Being Badass: Books, Boardrooms & Babies

Talking books, boardrooms and babies with Danusia Malina-Derben  and a very extensive CV!

Global Leadership Consultant, Business Owner, Speaker, Podcast Host, Author of Noise: A Manifesto Modernising Motherhood, Founder and ‘badass mum of…10’! The reason we list mum of 10 at the end is that Danusia is keen not to be introduced by her baggy vagina (her words!) as the first badge that springs to mind. So rather than focus on how the heck she juggles 10 kids, let’s look at the journey and drive that got her to where she is today. 

Yes of course kids play a huge part in the drive. One could go as far to say that they fuel the fire to succeed. Danusia is quick to point out that she is a professional human being first and, “oh, by the way, I also have 10 kids”.

And it’s this attitude that has propelled her to the Boardroom and where she is today.

A mum at 17, 4 kids by 22 but Danusia knew she wanted a real career, a career that sat detached from the stigma of motherhood and what that meant in the working world. 

 

“Do you have a prolapse after 10 kids? No, I have a Boardroom”.

 

Enough said. We could end the chat right there. It can be done. It requires a huge element of self-definition. When 4 kids in 5 years aren’t planned you’re not fuelling a fire, you’re entering a baptism of fire. A sink or swim. An acceptance that kids are putting your career on hold or an acknowledgement that you are not going to drown in being a Mum. 

Danusia knew that she’d have to get pretty smart about carving out a career and continuing to be ‘herself’ and not Danusia the Mum. A lot of us emerge in our 40’s, the kids are a bit older and we seek out our path older and wiser. Danusia was finding herself at the age of 22. That’s an entirely different mental state to be in. To simultaneously find yourself at that young age whilst raising kids takes resilience, a depth of character and an acceptance. The acceptance is that it’s fine to want to excavate the journey of holding onto herself whilst also going through births and pregnancies. 

Danusia points out that you’ve got to play the cards you’ve got and play them wisely. She quickly got herself a mentor and a sponsor who were crucial and integral to the journey. They created a platform for Danusia to be both the sponge and the stone, the listener and the creator. And of course there were critics along the way. Establishments and characters who doubted the ability to carve out a career whilst raising so many young kids. 

“Get yourself a degree” was the advice that came out of mentoring. To be taken seriously, get yourself a degree. These days it’s questionable how relevant a degree is, does it really set you apart? Does it provide better building blocks than say someone with an entrepreneurial spirit and drive? Personally I’d say doubtful but off Danusia went and got herself a degree with no A Levels behind her.

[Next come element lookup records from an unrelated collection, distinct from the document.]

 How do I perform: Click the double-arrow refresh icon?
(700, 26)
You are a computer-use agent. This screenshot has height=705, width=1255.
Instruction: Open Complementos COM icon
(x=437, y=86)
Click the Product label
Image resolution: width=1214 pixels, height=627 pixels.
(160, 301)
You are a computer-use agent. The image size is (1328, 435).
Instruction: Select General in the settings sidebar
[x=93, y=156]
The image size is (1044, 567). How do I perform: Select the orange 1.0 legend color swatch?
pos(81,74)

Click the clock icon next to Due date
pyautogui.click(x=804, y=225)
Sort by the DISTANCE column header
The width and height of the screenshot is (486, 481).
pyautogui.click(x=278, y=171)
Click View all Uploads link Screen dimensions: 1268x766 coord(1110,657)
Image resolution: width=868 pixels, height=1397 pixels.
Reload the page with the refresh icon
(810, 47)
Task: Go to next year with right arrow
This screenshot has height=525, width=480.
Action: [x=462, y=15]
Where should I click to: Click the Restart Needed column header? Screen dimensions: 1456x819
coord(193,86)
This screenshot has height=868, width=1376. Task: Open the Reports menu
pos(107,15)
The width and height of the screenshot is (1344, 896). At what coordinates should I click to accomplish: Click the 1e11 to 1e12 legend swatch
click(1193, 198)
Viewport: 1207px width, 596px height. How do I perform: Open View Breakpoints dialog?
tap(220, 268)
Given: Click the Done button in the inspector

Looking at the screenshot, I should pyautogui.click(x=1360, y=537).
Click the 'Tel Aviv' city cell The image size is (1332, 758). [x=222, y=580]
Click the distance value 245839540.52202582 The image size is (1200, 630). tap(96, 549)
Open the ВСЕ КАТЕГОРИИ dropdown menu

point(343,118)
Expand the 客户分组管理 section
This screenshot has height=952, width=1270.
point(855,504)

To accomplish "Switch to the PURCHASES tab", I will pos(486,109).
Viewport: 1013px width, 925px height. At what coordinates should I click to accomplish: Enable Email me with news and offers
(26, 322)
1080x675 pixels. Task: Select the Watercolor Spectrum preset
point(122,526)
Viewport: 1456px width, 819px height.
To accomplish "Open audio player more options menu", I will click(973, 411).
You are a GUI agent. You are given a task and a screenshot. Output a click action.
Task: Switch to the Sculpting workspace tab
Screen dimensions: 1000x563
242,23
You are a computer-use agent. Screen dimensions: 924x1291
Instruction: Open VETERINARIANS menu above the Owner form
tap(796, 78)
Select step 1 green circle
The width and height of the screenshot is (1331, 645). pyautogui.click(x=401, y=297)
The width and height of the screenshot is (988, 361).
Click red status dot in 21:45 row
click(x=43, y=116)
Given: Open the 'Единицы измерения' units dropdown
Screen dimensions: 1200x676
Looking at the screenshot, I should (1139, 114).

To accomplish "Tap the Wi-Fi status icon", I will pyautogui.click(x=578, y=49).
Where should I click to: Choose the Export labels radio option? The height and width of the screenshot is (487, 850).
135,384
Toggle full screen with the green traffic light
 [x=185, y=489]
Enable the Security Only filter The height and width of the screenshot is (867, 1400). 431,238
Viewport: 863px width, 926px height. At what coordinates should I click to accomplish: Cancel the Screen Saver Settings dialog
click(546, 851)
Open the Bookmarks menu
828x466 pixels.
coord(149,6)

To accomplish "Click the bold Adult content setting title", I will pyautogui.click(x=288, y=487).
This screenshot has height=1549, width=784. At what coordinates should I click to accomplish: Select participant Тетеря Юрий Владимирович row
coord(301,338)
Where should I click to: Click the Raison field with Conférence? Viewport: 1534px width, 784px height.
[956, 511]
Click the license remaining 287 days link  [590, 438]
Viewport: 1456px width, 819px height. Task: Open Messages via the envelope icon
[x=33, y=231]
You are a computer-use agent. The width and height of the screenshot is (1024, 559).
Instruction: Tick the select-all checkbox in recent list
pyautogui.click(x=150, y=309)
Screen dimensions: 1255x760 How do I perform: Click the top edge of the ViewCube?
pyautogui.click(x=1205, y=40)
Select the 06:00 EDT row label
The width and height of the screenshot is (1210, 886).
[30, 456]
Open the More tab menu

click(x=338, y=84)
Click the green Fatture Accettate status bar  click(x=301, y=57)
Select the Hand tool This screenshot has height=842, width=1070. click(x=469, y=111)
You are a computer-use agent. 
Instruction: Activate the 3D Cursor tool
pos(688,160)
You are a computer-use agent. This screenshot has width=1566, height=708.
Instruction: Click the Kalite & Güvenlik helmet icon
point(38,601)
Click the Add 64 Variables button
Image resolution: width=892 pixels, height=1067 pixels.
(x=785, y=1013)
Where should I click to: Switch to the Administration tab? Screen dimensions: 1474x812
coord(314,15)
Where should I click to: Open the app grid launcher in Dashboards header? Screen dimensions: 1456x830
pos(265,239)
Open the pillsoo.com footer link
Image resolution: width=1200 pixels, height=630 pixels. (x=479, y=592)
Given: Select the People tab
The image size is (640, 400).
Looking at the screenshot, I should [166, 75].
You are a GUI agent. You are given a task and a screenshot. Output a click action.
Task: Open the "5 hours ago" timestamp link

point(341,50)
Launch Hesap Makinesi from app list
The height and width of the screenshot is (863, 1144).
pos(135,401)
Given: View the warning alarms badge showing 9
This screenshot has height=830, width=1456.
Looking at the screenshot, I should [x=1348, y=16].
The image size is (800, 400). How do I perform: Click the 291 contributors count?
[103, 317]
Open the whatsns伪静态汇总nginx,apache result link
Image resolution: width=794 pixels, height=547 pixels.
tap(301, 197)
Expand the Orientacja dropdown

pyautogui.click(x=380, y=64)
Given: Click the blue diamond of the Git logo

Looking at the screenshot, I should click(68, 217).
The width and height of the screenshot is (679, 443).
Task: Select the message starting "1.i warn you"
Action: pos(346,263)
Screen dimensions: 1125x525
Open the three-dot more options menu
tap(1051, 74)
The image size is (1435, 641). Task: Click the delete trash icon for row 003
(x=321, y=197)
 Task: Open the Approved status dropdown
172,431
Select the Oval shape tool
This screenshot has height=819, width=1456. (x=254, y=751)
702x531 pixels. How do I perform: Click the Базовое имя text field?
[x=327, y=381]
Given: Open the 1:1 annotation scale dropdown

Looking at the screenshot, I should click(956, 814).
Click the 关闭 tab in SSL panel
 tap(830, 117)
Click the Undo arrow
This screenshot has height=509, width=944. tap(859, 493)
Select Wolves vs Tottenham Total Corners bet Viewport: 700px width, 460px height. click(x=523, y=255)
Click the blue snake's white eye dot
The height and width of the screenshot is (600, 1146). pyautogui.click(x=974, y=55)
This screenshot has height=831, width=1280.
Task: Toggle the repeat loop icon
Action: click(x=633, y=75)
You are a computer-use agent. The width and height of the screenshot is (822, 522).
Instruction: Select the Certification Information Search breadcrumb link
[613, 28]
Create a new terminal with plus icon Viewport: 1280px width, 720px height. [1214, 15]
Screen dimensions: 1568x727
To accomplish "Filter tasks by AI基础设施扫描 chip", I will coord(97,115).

She refers to a great example of the critical voice when a University advised Danusia to defer her place. “We think you’re great and we see the potential but we think you should defer and come back in 10 years”. Defer 10 years for what? To raise her kids and then address the career itch 10 years later. Was the advice taken on board? Of course not. Danusia completed a degree at another University and then returned to the particular ‘defer’ University 3 years later as a PhD student. 

Sometimes the proof is in the pudding. 

So does she see herself as selfish to pursue her career? Danusia states that Motherhood is built on sacrifice and compromise and being selfless. It’s often questionable where the line and interpretation of ‘selfless’ and ‘selfish’ falls. Which camp do working mums fall into? Ask the inner critic and we’d probably all say ‘selfish’. We’re raised to be ‘other people’ focused and people pleasers. If there’s any time left after that, then we can look after ourselves.

But how do you keep being yourself? Is that selfish? Danusia stresses the importance of not listening to the noise that says be less of yourself and actually put the effort into being more of yourself. We actually need to be ‘full of ourselves’ so that we can concentrate on and be clear about what we want. Mothers need to be self-focused – ask yourself what am I teaching my children by not looking after myself? What we need to be saying is ‘yes, it’s good for our children that we look after ourselves as mothers’. But, if it’s something we’re doing for ourselves, then tell them it’s for ourselves rather than for them. We’re not taking ‘me time’ to be a better mother, we’re taking it for ourselves and there is nothing selfish about that. 

 

“Self care is a tonic so we can be ourselves,not so that we can be better for our kids”.

 

So how do you ‘own’ the boardroom? Danusia explains that she accepts being terrified is part of the process in amplifying what you’re aiming for. Take the fear, push it wider. Then push it wider again. Have the audacity to step into more and ask for more. Ask yourself what’s bigger than what you’ve already coped with? Be brave enough to vocalise your fear, admit your failures and acknowledge your mistakes.

Disastrous things can absolutely happen but they don’t define you, they build you. Danusia stresses the importance of communication. The more we talk about not having a smooth linear path, the better. Why? Because it’s reality and we do each other a huge disservice by pretending everything is plain sailing. From failure, confidence is built and we need that confidence to challenge the fear!